§ **Exercise aim**: List every question the interviewer asks in the interview excerpt below, quoting each one word for word.

He is now retired as professor of the history and sociology of institutions at the University of Bordeaux. In my interviews with him in France, I was assisted by Prof. Joyce Hanks of the University of Costa Rica. My wife, Lucia, translated the tapes, which appear here in edited form.

Conversion, Nazi Occupation, Career As Professor

When did you discover the Bible in an intense, personal way?

As a young man I read many things in the Bible, but no one ever explained them to me. For three months when I was 15 I attended a catechism class taught by a pastor, but even he could not answer my questions. I had the feeling that you were never to talk about these things at home, so I never asked my mother questions, though she was a strong believing Protestant. (My father was a Voltairian skeptic who did not agree with the Bible or want to explain it.)

But at some point the Bible came alive for you?

During 1927, while I was preparing for exams that would qualify me for university admission, I studied Goethe’s Faust. Because of this I reread some things in the Bible, especially the beginning of John. I was very impressed, and continued to look in the Bible over the next few years. For some reason I read Romans 8, which has been decisive for me. Marx posed an answer to the political and economic questions I had as a university student, but he didn’t answer the questions of my life. So it was really the Bible that converted me.

There was also a human element that counted quite a bit. A student friend invited me to meet with a little group of Christian students.

Among early influences, you have often mentioned your friendship with Jean Bosc and Bernard Charbonneau. When did you meet?

§ **Information provided**:
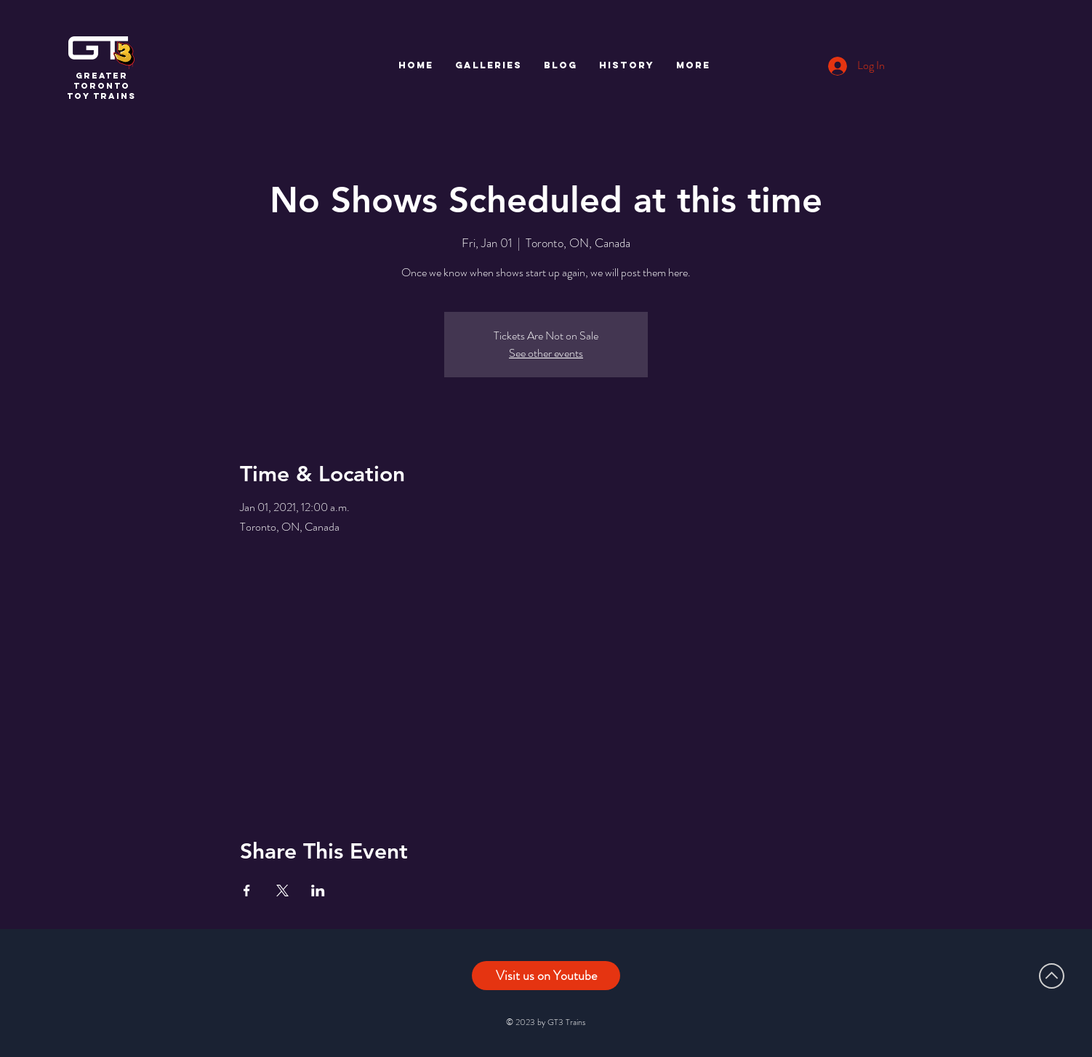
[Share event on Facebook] (247, 890)
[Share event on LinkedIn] (318, 890)
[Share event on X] (282, 890)
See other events (546, 353)
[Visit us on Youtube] (546, 975)
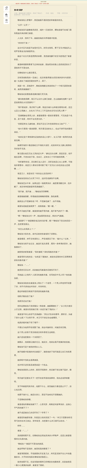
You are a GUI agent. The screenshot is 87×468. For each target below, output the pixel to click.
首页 (6, 8)
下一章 (53, 458)
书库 (6, 15)
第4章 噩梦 (46, 3)
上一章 (31, 458)
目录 (6, 21)
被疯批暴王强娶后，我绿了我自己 (29, 3)
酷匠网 (17, 3)
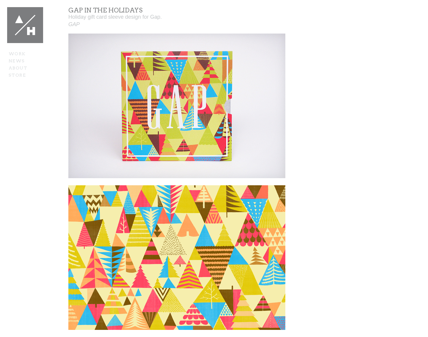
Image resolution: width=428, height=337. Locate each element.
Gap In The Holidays (105, 10)
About (18, 68)
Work (17, 53)
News (17, 60)
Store (17, 75)
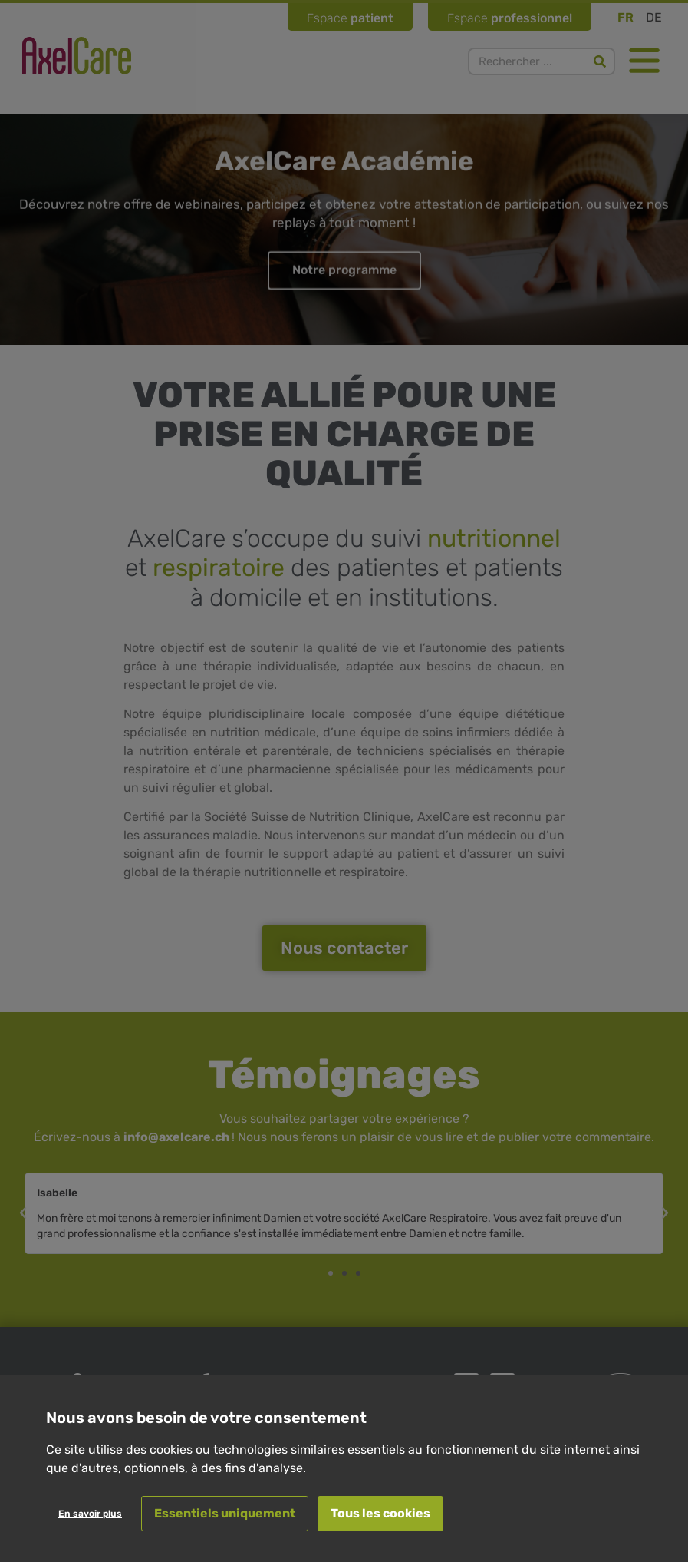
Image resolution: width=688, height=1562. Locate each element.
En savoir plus (90, 1513)
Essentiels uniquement (224, 1513)
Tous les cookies (380, 1513)
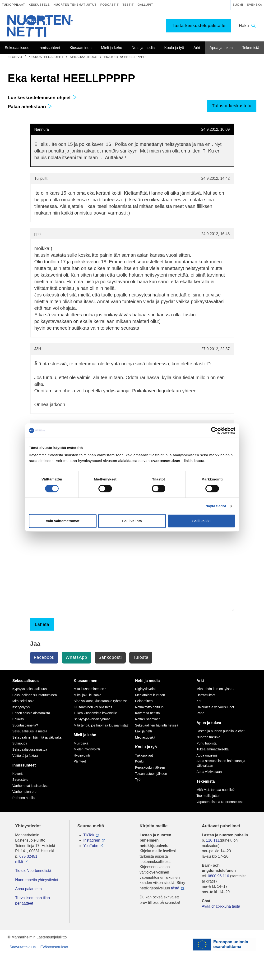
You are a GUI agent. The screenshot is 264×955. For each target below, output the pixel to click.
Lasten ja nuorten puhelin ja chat (220, 731)
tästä (175, 888)
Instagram (91, 840)
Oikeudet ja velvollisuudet (215, 707)
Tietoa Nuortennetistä (33, 871)
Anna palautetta (28, 889)
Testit (128, 4)
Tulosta (140, 657)
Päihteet (80, 761)
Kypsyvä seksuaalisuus (29, 689)
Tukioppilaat (13, 4)
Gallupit (145, 4)
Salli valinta (132, 521)
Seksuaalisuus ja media (29, 731)
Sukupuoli (19, 743)
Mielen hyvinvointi (87, 749)
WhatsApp (76, 657)
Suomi (238, 4)
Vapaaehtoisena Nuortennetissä (219, 802)
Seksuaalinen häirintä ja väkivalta (36, 737)
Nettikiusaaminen (148, 719)
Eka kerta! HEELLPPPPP (124, 57)
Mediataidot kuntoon (150, 695)
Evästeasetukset (54, 947)
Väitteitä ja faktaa (25, 756)
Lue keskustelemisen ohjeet (42, 97)
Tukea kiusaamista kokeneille (95, 713)
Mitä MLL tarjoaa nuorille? (215, 790)
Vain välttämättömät (62, 521)
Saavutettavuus (22, 947)
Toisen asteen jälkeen (151, 774)
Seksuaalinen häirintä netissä (156, 725)
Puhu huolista (206, 743)
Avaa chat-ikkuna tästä (221, 906)
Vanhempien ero (24, 792)
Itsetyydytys (21, 707)
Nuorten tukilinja (208, 737)
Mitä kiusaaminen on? (90, 689)
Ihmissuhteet (24, 765)
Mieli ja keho (85, 735)
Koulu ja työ (146, 747)
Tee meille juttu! (207, 796)
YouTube (90, 846)
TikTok (88, 835)
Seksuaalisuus (83, 57)
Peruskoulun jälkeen (150, 767)
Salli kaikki (201, 521)
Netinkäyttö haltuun (149, 707)
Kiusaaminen (85, 681)
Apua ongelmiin (207, 755)
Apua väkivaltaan (209, 772)
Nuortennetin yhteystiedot (36, 880)
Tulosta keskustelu (231, 105)
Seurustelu (20, 779)
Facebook (44, 657)
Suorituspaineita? (25, 725)
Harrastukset (205, 695)
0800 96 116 (218, 876)
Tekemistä (205, 781)
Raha (200, 713)
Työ (138, 779)
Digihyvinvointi (145, 689)
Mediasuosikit (145, 737)
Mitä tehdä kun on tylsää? (215, 689)
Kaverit (17, 774)
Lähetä (42, 624)
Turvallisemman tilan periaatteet (32, 900)
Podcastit (109, 4)
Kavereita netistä (147, 713)
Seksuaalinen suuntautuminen (34, 695)
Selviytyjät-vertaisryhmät (92, 719)
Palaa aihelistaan (30, 106)
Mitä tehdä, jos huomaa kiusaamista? (101, 725)
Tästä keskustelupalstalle (199, 25)
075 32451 (28, 856)
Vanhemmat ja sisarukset (30, 786)
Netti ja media (147, 681)
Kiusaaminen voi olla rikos (93, 707)
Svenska (254, 4)
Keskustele (39, 4)
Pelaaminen (144, 701)
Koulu (139, 761)
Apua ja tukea (208, 723)
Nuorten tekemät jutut (75, 4)
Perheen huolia (23, 798)
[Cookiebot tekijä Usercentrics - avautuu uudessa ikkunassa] (214, 430)
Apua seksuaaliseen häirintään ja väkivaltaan (220, 763)
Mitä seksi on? (22, 701)
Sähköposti (110, 657)
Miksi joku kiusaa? (87, 695)
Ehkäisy (18, 719)
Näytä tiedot (215, 506)
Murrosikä (81, 743)
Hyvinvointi (82, 755)
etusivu (15, 57)
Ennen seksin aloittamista (31, 713)
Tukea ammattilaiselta (212, 749)
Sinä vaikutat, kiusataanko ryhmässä (101, 701)
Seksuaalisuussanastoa (29, 749)
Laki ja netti (143, 731)
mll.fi (19, 862)
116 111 (213, 840)
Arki (200, 681)
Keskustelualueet (45, 57)
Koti (199, 701)
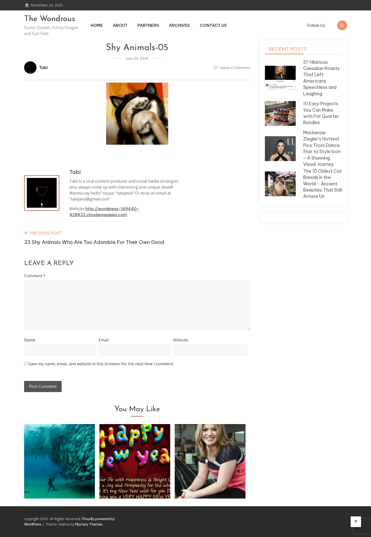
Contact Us (213, 25)
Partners (148, 25)
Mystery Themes (89, 524)
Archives (179, 25)
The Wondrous (49, 19)
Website (180, 340)
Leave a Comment (235, 68)
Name (29, 340)
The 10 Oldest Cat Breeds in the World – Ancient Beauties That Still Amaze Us (322, 183)
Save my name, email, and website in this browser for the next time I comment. (101, 364)
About (120, 25)
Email (104, 340)
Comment (34, 275)
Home (97, 25)
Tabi (43, 67)
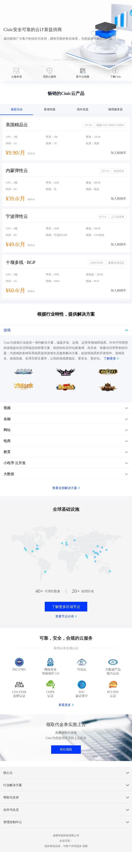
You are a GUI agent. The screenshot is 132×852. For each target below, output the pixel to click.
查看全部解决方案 (64, 488)
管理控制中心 (12, 822)
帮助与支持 (11, 797)
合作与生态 (11, 809)
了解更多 (110, 358)
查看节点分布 (64, 616)
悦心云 (8, 772)
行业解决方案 (12, 785)
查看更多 (64, 705)
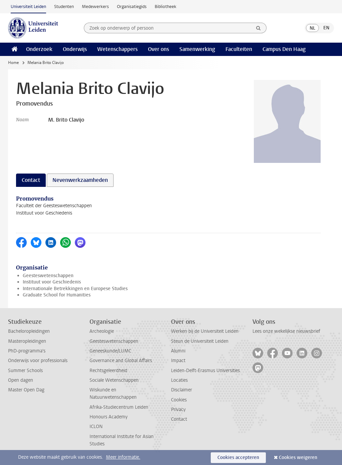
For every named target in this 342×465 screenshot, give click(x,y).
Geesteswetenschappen (48, 275)
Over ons (158, 49)
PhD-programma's (26, 351)
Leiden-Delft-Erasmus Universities (205, 370)
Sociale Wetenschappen (114, 380)
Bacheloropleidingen (29, 331)
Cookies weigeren (298, 457)
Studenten (64, 6)
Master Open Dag (26, 390)
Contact (179, 419)
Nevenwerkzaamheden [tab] (80, 180)
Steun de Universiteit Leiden (199, 341)
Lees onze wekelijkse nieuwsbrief (286, 331)
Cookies (179, 400)
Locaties (179, 380)
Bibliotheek (165, 6)
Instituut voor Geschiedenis (52, 282)
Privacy (178, 409)
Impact (178, 360)
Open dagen (20, 380)
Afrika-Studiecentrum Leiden (119, 407)
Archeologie (102, 331)
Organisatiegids (132, 6)
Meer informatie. (123, 457)
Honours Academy (109, 417)
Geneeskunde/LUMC (110, 351)
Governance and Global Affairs (121, 360)
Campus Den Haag (284, 49)
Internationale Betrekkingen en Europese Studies (75, 288)
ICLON (96, 426)
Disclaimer (181, 390)
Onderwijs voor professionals (37, 360)
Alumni (178, 351)
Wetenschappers (117, 49)
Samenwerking (197, 49)
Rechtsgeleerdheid (108, 370)
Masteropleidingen (27, 341)
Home (13, 62)
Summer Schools (25, 370)
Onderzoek (39, 49)
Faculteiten (238, 49)
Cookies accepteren (238, 457)
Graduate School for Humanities (57, 295)
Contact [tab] (31, 180)
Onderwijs (75, 49)
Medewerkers (95, 6)
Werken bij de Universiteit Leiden (204, 331)
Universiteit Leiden (28, 6)
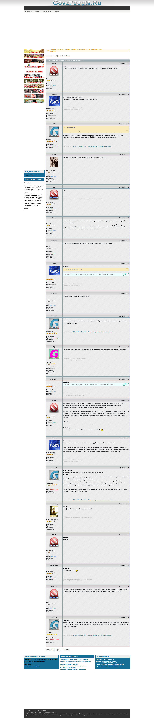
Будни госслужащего (31, 175)
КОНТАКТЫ (44, 710)
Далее (67, 55)
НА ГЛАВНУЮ (29, 710)
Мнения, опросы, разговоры (79, 49)
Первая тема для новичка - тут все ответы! (99, 146)
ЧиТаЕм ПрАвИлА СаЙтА (80, 146)
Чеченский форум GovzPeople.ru (60, 49)
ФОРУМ (37, 11)
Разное (57, 11)
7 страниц (48, 55)
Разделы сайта (47, 11)
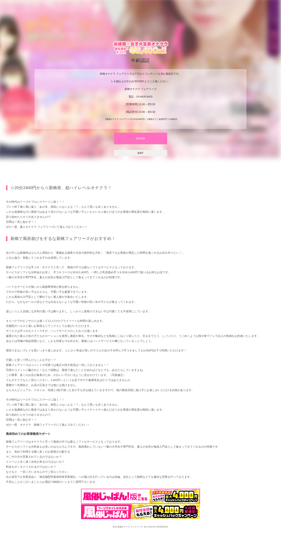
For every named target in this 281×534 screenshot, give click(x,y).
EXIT (140, 153)
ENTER (140, 138)
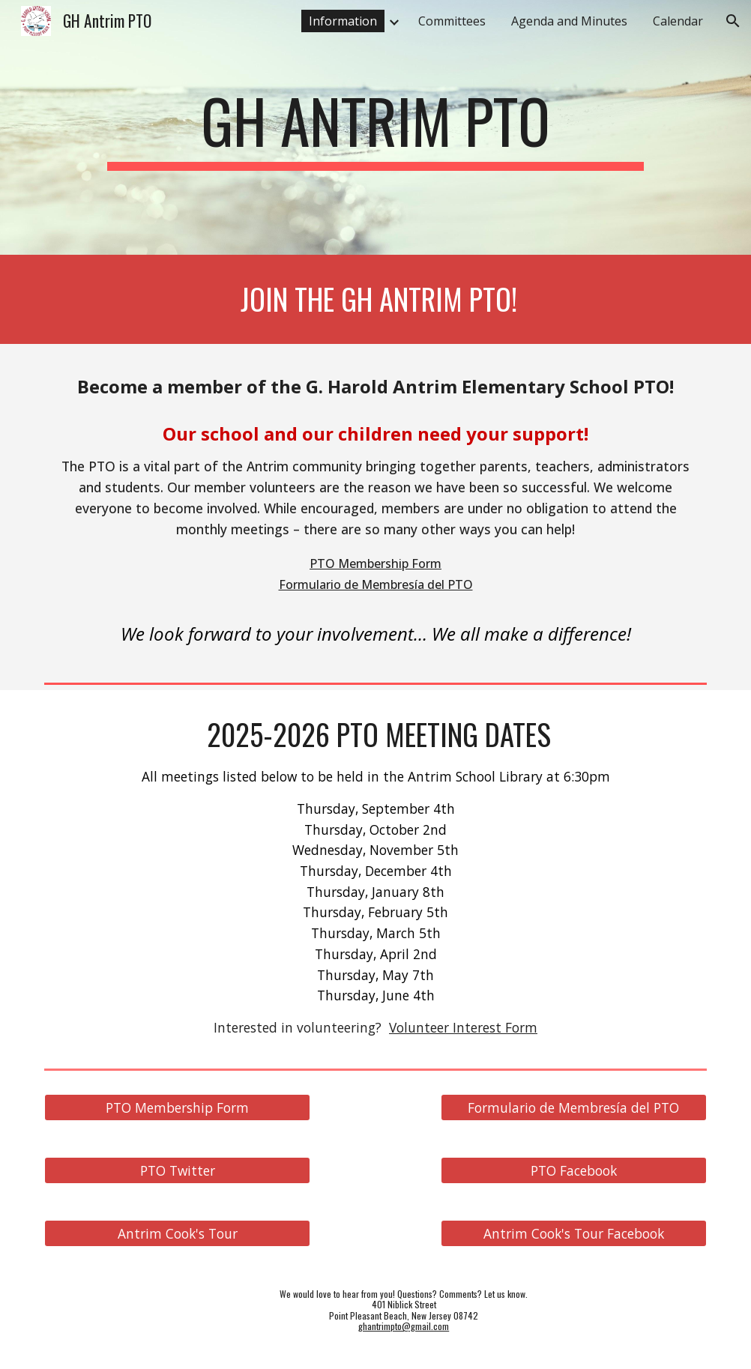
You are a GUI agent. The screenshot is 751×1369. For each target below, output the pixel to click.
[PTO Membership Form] (177, 1107)
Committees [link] (452, 21)
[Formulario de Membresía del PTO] (573, 1107)
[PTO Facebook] (573, 1170)
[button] (733, 21)
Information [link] (343, 21)
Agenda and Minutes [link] (569, 21)
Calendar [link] (678, 21)
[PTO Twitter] (177, 1170)
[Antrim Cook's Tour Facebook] (573, 1233)
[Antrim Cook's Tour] (177, 1233)
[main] (375, 127)
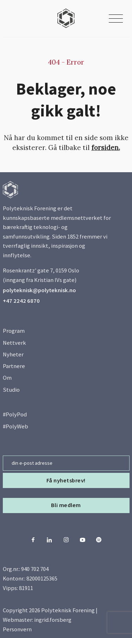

§ **Complete output**:
1. "When did you discover the Bible in an intense, personal way?"
2. "But at some point the Bible came alive for you?"
3. "Among early influences, you have often mentioned your friendship with Jean Bosc and Bernard Charbonneau. When did you meet?"